The piece also discusses how some radio stations are dealing with the trend (which is primarily by playing listener-submitted lists of songs).
Music consumers are influential radio listeners but they are far from the norm. And even their influence is not the same across all formats.
The real danger is, of course, for the music industry:
…more than 94 percent of the recording industry’s album sales still involve pieces of plastic, not megabytes. And that leads to a central problem for makers of recommendation and sharing tools: unless consumers become more active and embrace them, these services may exist as the limited province of music geeks. The heaviest buyers of music — fans who spend more than $100 a year on new recordings — compose 10 percent of all music consumers but account for more than 40 percent of the industry’s CD sales, according to the NPD Group, a research company in Port Washington, N.Y. Most of the audience is far less engaged, and may be less inclined to rummage for recommendations.

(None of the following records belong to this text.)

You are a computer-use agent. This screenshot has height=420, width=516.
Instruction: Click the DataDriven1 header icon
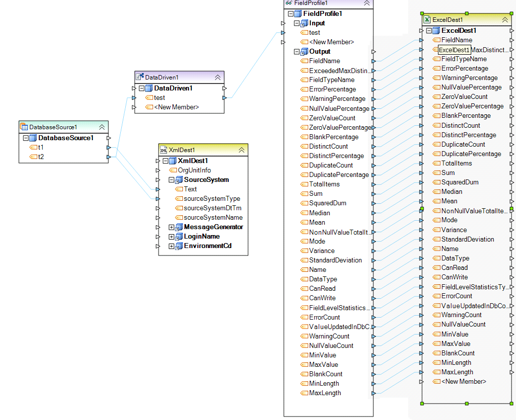140,77
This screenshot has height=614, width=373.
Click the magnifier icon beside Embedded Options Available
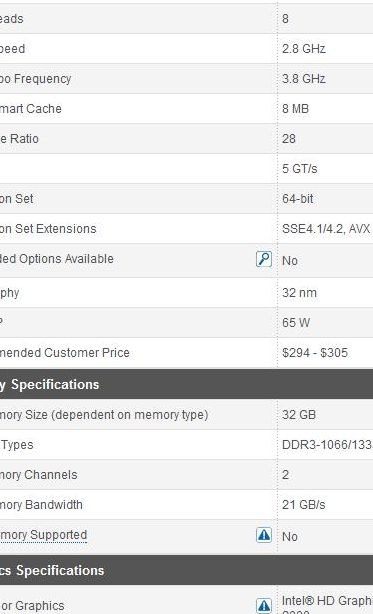tap(264, 259)

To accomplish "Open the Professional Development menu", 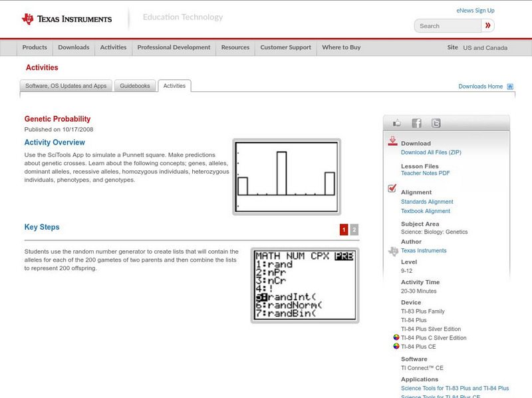I will click(x=174, y=48).
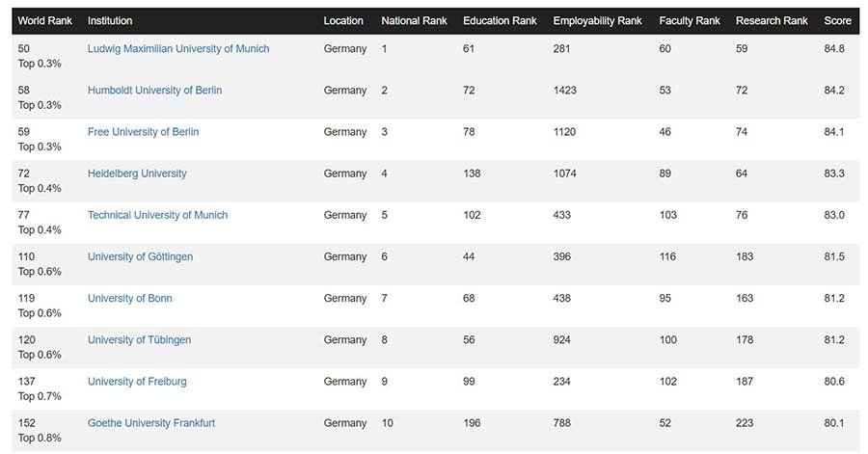Click the University of Bonn link
The height and width of the screenshot is (454, 868).
point(129,298)
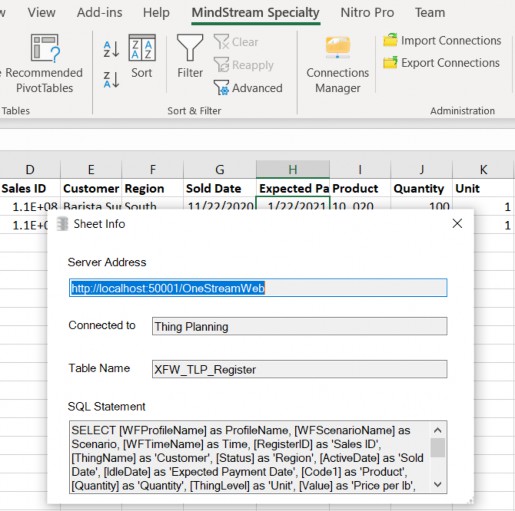The height and width of the screenshot is (511, 515).
Task: Open the Add-ins ribbon tab
Action: point(99,13)
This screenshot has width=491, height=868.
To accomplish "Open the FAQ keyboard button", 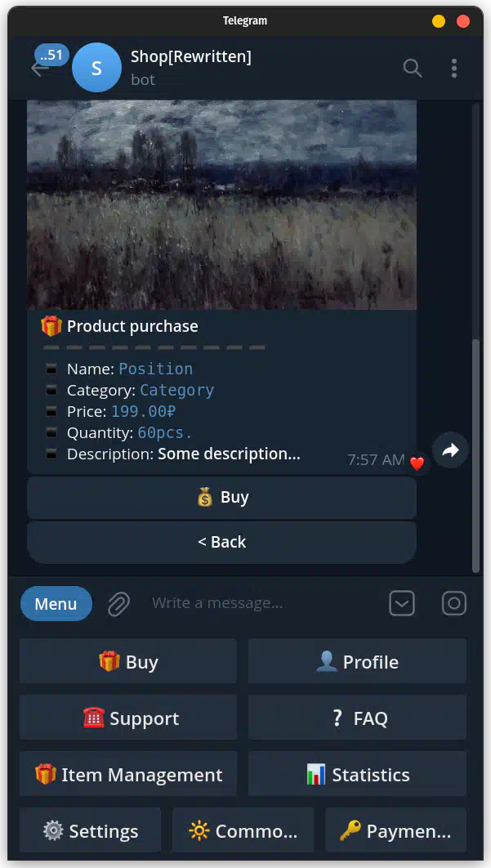I will pyautogui.click(x=357, y=718).
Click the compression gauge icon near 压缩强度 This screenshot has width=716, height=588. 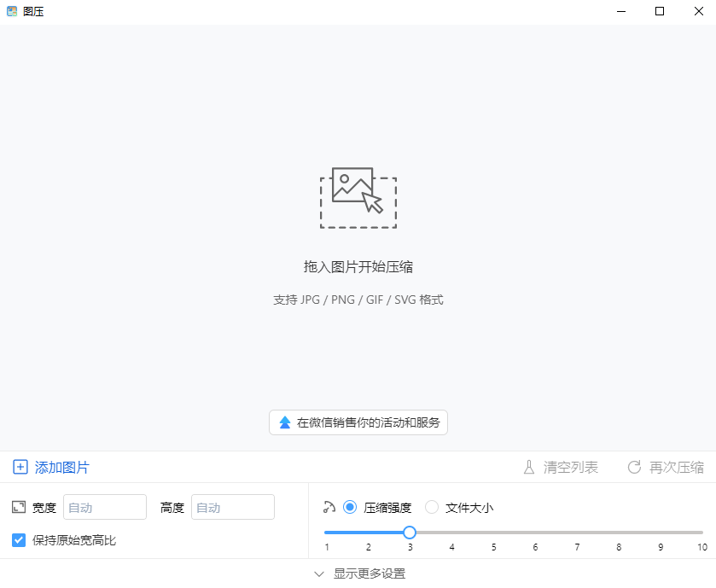coord(331,506)
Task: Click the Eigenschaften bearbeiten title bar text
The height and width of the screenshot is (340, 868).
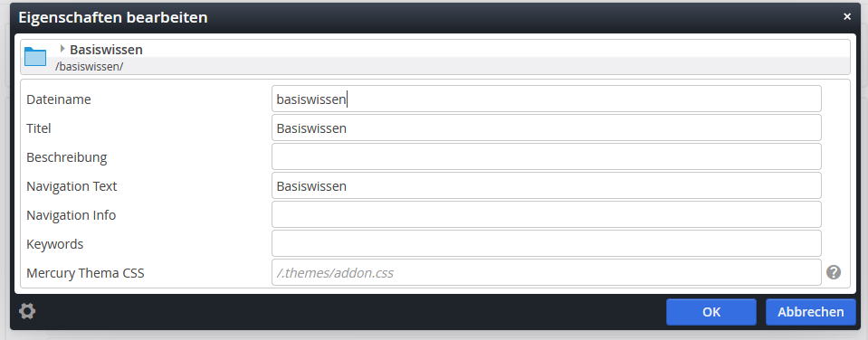Action: click(x=113, y=17)
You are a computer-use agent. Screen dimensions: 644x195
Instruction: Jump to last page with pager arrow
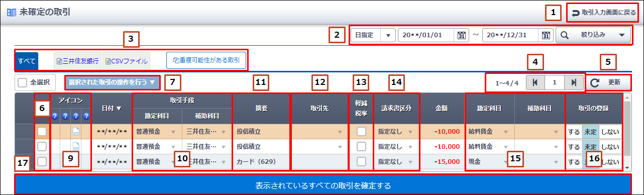[x=573, y=82]
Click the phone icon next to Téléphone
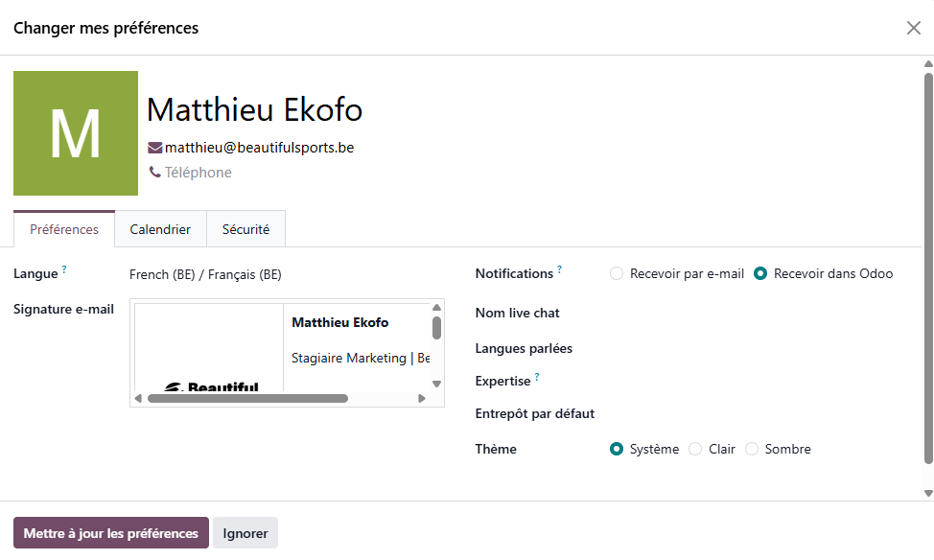934x560 pixels. click(x=155, y=173)
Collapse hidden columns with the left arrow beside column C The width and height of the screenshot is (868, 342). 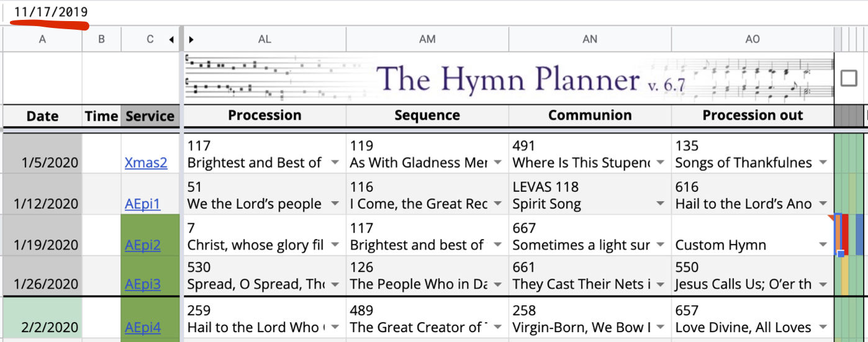pyautogui.click(x=171, y=40)
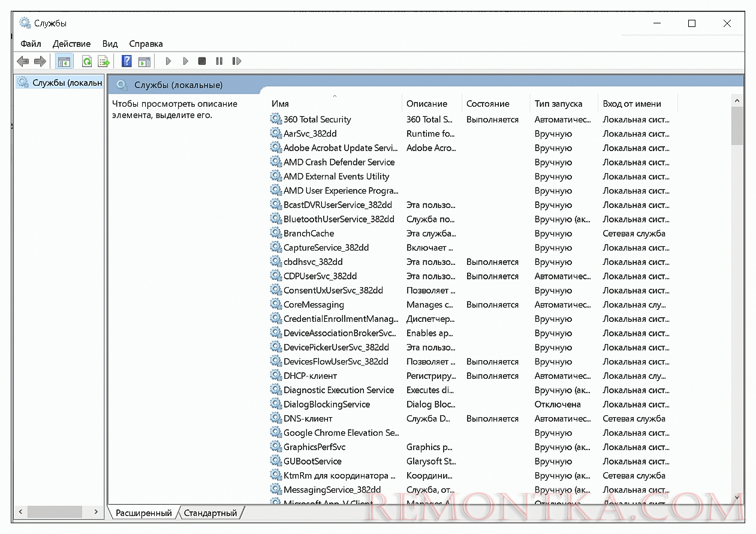Image resolution: width=756 pixels, height=534 pixels.
Task: Toggle the action pane toolbar button
Action: point(144,61)
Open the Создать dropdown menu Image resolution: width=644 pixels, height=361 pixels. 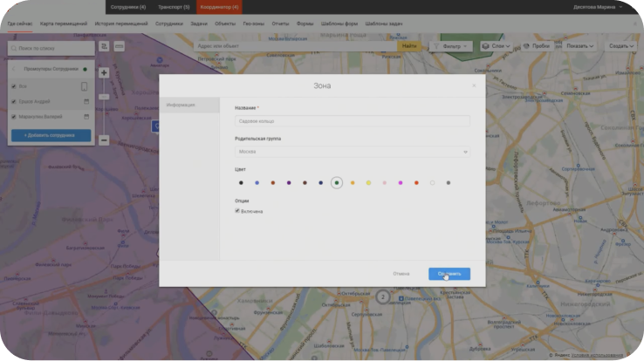pyautogui.click(x=620, y=45)
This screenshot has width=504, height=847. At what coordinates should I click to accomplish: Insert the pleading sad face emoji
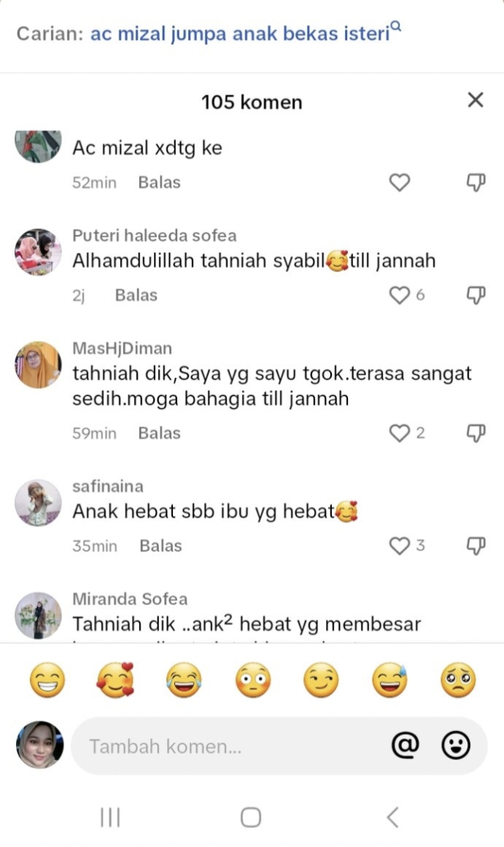coord(458,679)
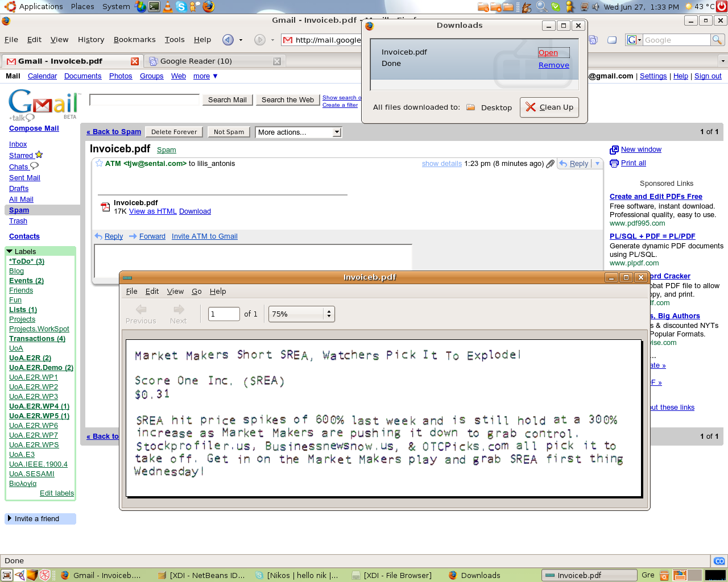Screen dimensions: 728x582
Task: Click the Print all printer icon
Action: tap(614, 164)
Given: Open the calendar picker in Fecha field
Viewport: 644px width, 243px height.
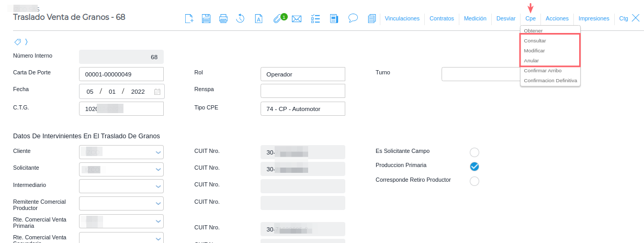Looking at the screenshot, I should click(157, 92).
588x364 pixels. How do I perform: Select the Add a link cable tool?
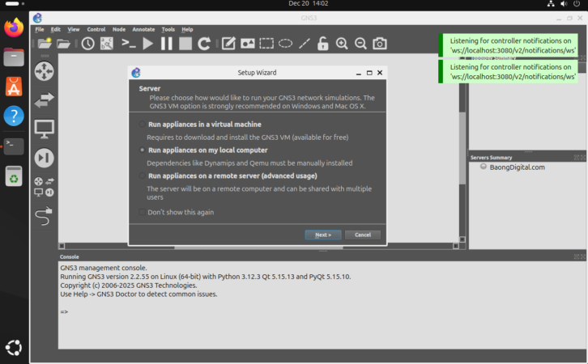pyautogui.click(x=44, y=214)
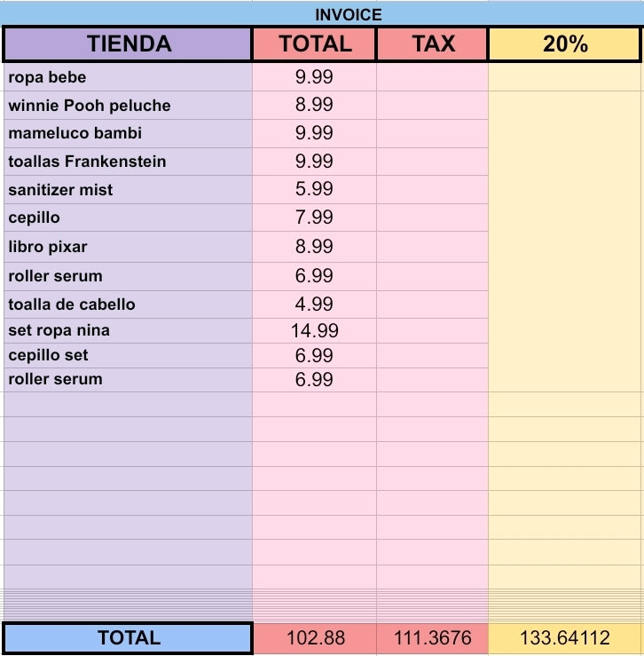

And so this article hits on the central issue: Liking music and being “engaged” in the music process are not the same thing. Even many iPod owners are not particularly “engaged” music consumers. And the process of “discovery” is not for all tastes or even most tastes. Many radio listeners buy little or no music. For them, radio is comfort, not challenge. And that’s as they want it to be.
Still, there is a very important subgroup of music consumers for whom such technologies will be life-altering. Both for them and for the sellers of music on plastic.
Consider, too, the situation of satellite radio. XM in particular seems to be oriented towards an audience that is more musically adventurous than Joe and Jane Average. What satellite has only recently come to understand (at some levels at least) is that it will be everything BUT music that drives the bus.